THE PROBLEM: Report how many lines below contain the word "Given", and give only that number.

[Stored records]
■ ■ ■ ■ ■ ■ ■
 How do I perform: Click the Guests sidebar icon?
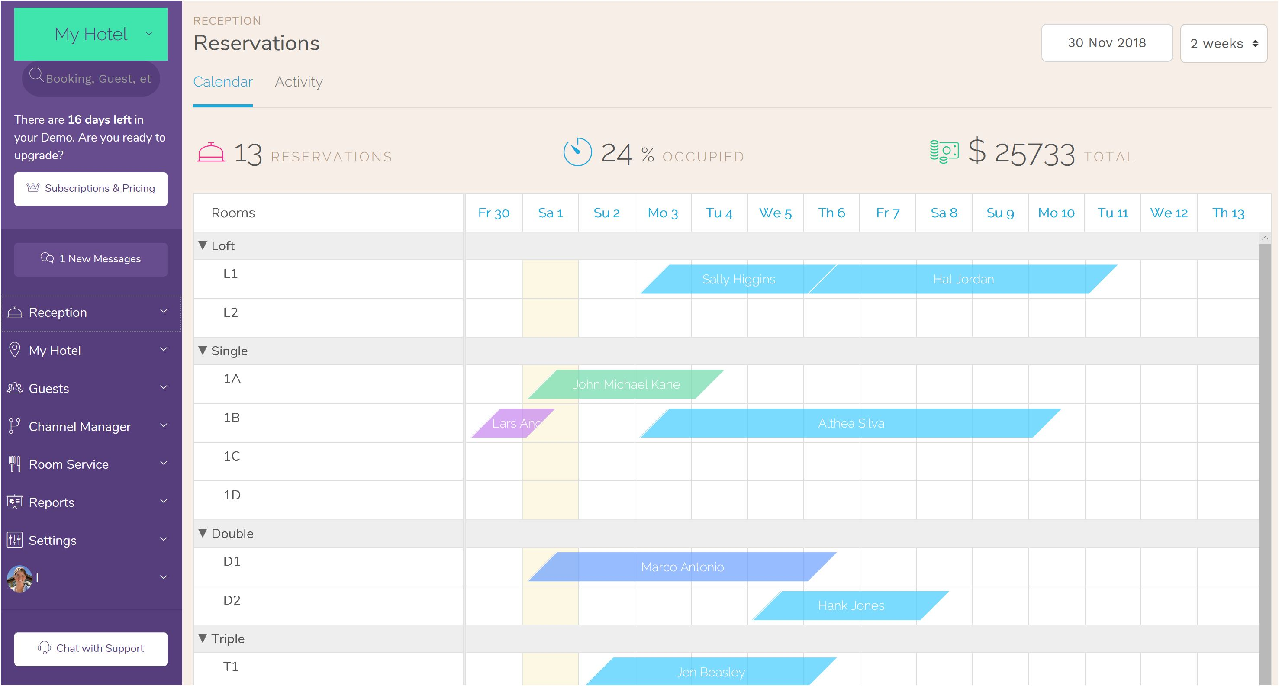pyautogui.click(x=15, y=388)
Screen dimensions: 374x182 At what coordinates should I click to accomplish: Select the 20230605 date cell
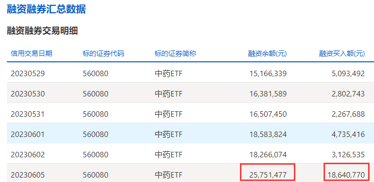[28, 175]
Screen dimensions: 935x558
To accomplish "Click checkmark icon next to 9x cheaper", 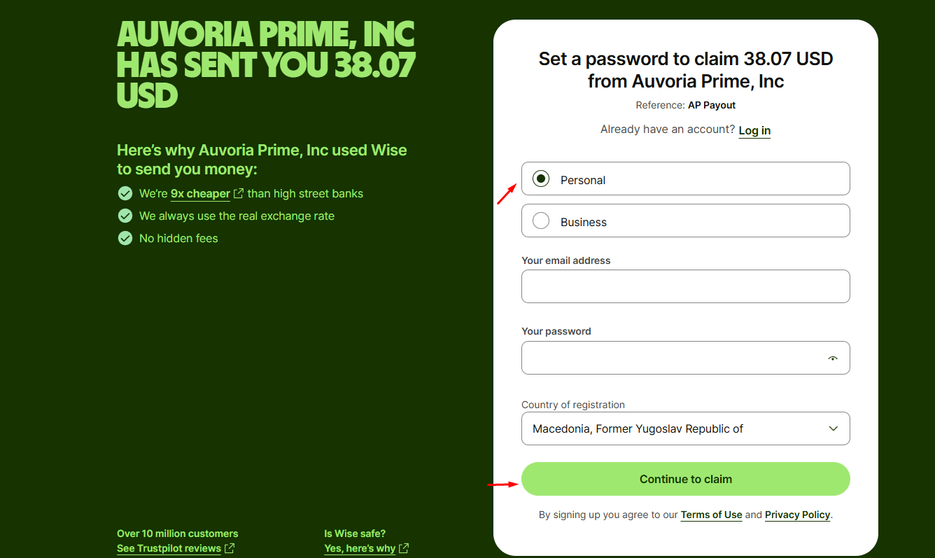I will click(125, 193).
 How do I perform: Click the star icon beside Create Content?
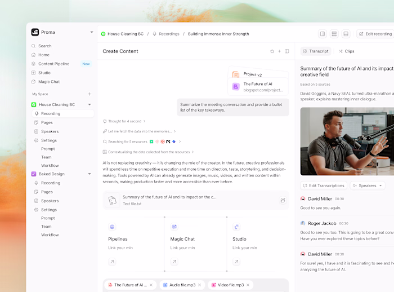pyautogui.click(x=272, y=51)

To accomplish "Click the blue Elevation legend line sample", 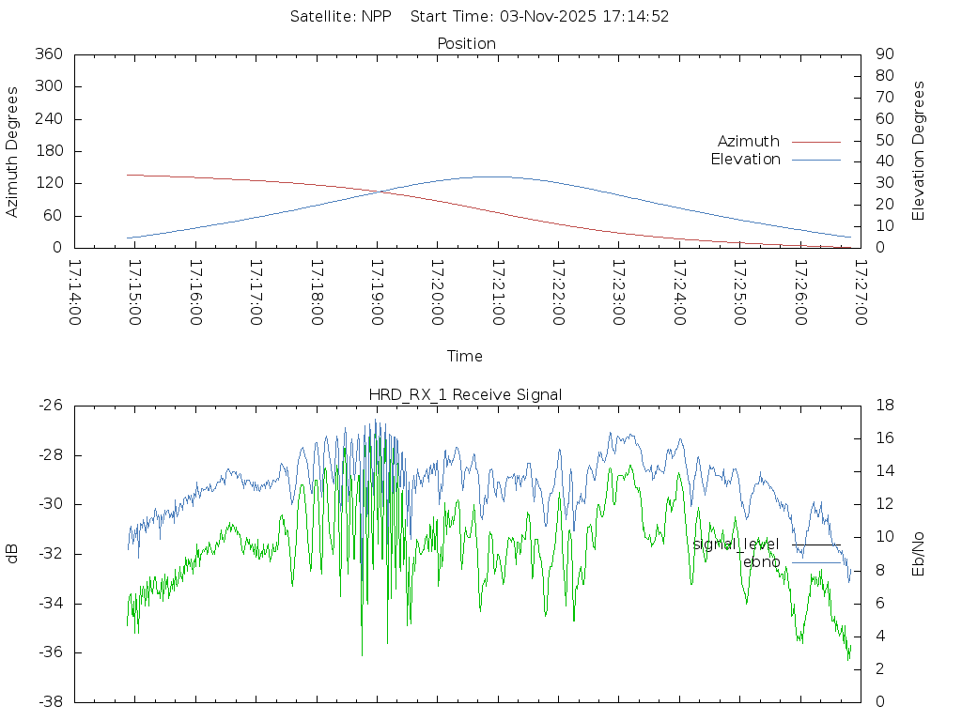I will click(815, 160).
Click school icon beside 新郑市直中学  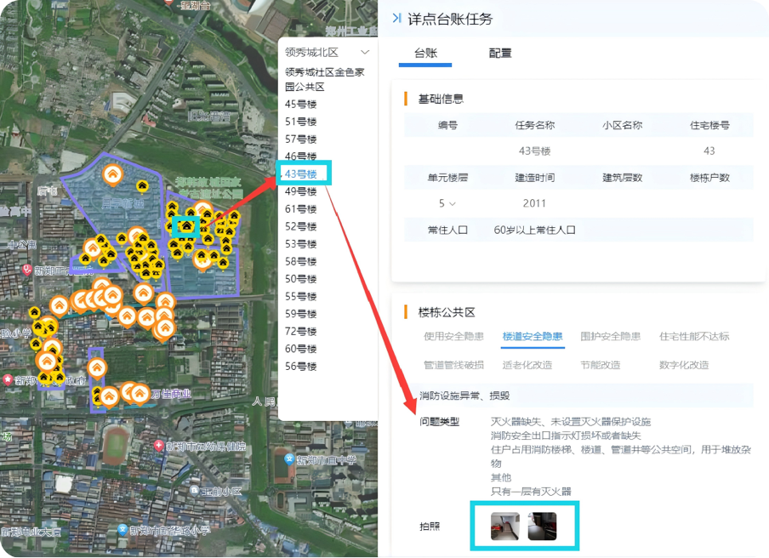pos(290,459)
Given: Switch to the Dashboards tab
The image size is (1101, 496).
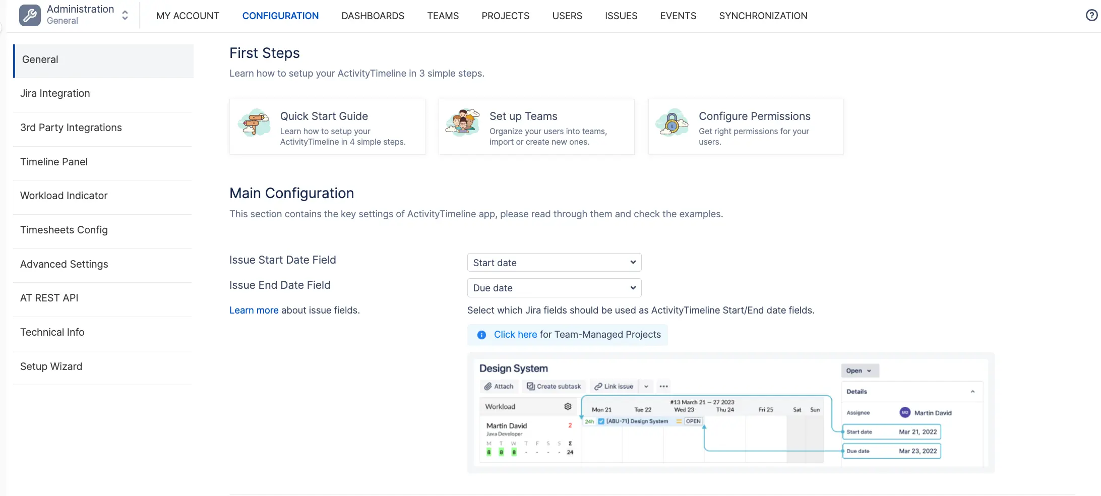Looking at the screenshot, I should coord(373,16).
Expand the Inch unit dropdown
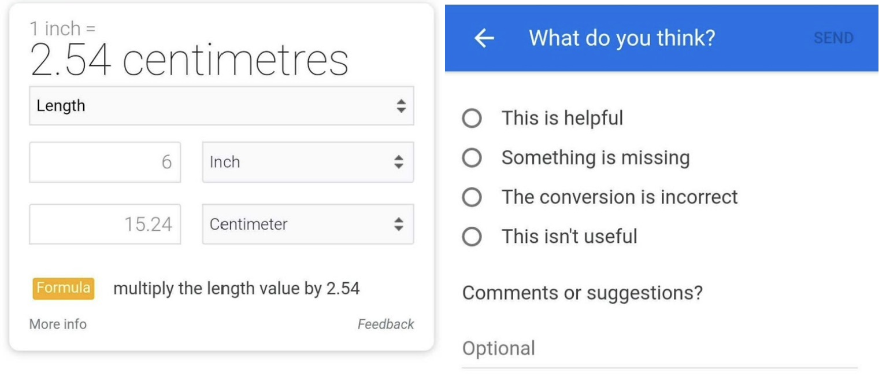The width and height of the screenshot is (886, 380). click(x=307, y=162)
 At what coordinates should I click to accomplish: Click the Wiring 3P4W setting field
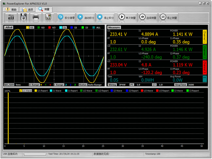(121, 85)
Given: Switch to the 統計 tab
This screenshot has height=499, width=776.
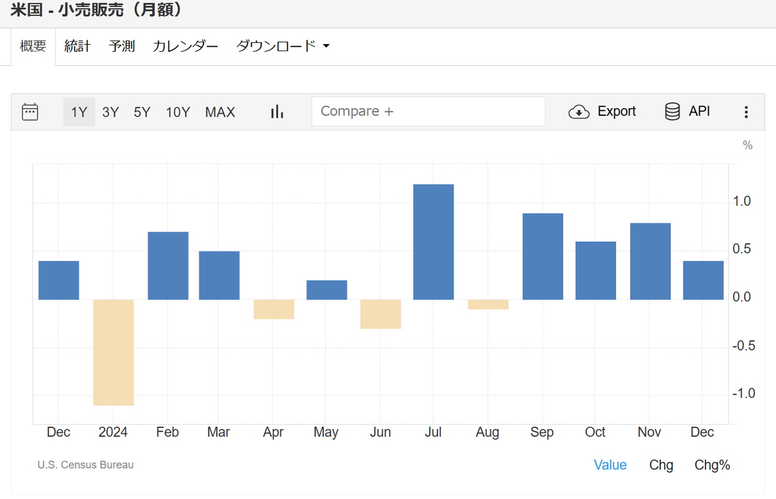Looking at the screenshot, I should tap(77, 46).
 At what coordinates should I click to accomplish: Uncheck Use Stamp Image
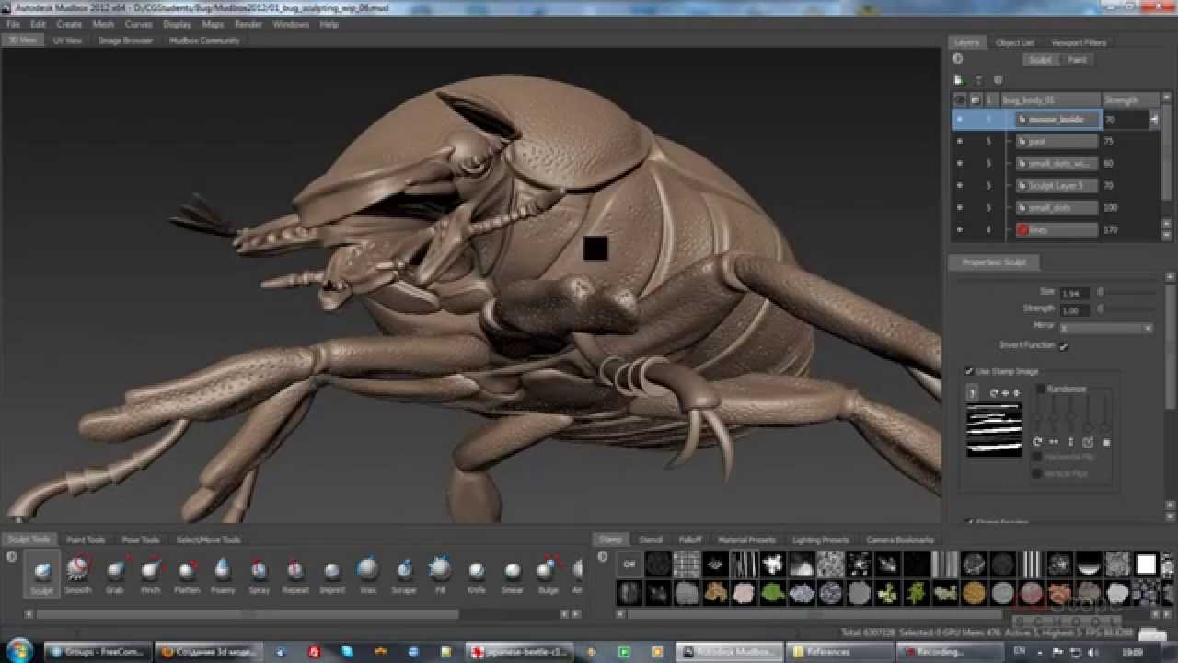[x=969, y=371]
■ ■ ■ ■ ■ ■ ■
ANSWER SECTION: 2